Le grand mot est lâché. Tous mes interlocuteurs reconnaissent la pression conservatrice sur l’islam sénégalais. Tant par les Sénégalais qui, avec le soutien de l’Arabie saoudite (entre autres) propagent un islam orthodoxe, que par des groupes comme Jamra, qui font partie de l’islam sénégalais, avec ses confréries soufies, et veillent sur les traditions qui leur tiennent à cœur.

Mais quel est le lien avec l’islam extrémiste et violent qui, compte tenu de la situation géographique du Sénégal, est très proche ? Un de mes interlocuteurs en route est allé jusqu’à me dire que si l’un des grands leaders d’une des confréries embrasse cet extrémisme, ses adeptes suivront immédiatement.

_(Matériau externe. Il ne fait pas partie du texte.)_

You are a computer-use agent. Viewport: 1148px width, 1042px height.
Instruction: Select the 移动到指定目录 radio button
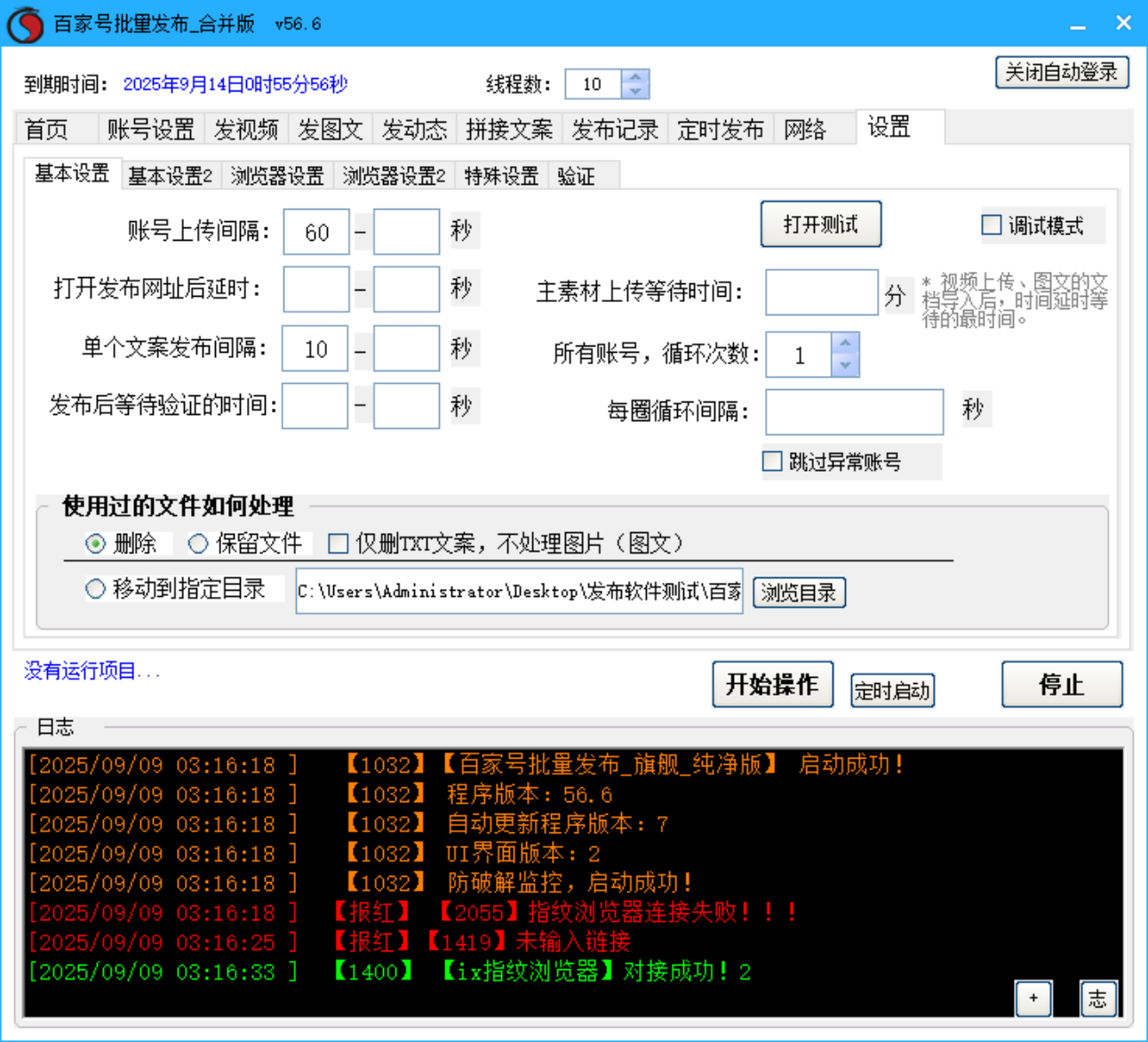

Cela n’arrivera pas, disent mes interlocuteurs à l’unisson. ‘Les grands intellectuels dirigent les confréries. Ils sont de véritables bastions du pouvoir et disposent de grandes ressources. Ils ne vont pas prendre les armes’, affirme Alioune Tine. ‘Même les wahhabites orthodoxes les plus radicaux, malgré divers désaccords, font partie de notre islam non-violent.’

Sahad Sarr ne voit pas non plus les confréries faire d’emblée des alliances avec le djihadisme: ‘Ce serait une alliance contre-nature. Nous n’avons pas l’intention de nous laisser faire. Nous nous en tenons à notre islam tolérant’.

Mame Makhtar Gueye, pourtant porte-parole d’un courant t conservateur de l’islam sénégalais, prend également ses distances avec le fondamentalisme extrémiste.

‘Nous rejetons la violence et la haine. La menace des dérives extrémistes est permanente. L’État est vigilant et nous essayons de l’aider. Nous considérons les terroristes des pays voisins comme des réseaux criminels qui tentent de monter leur business mafieux sous un drapeau religieux. Cela n’a rien à voir avec l’Islam.’

Alioune Tine conclut: ‘Les djihadistes suivent leur plan. Ils savent qu’ils ne peuvent pas prendre le contrôle des confréries. Ils s’infiltrent là où l’État est faible, manipulant les frustrations et les conflits. Ils l’ont fait ailleurs et ils veulent le faire ici aussi. Ils le font déjà. Ils savent où nous sommes vulnérables.’

Cet article fait partie d’une série et a été réalisé avec le soutien du Fonds Pascal Decroos pour le journalisme spécial.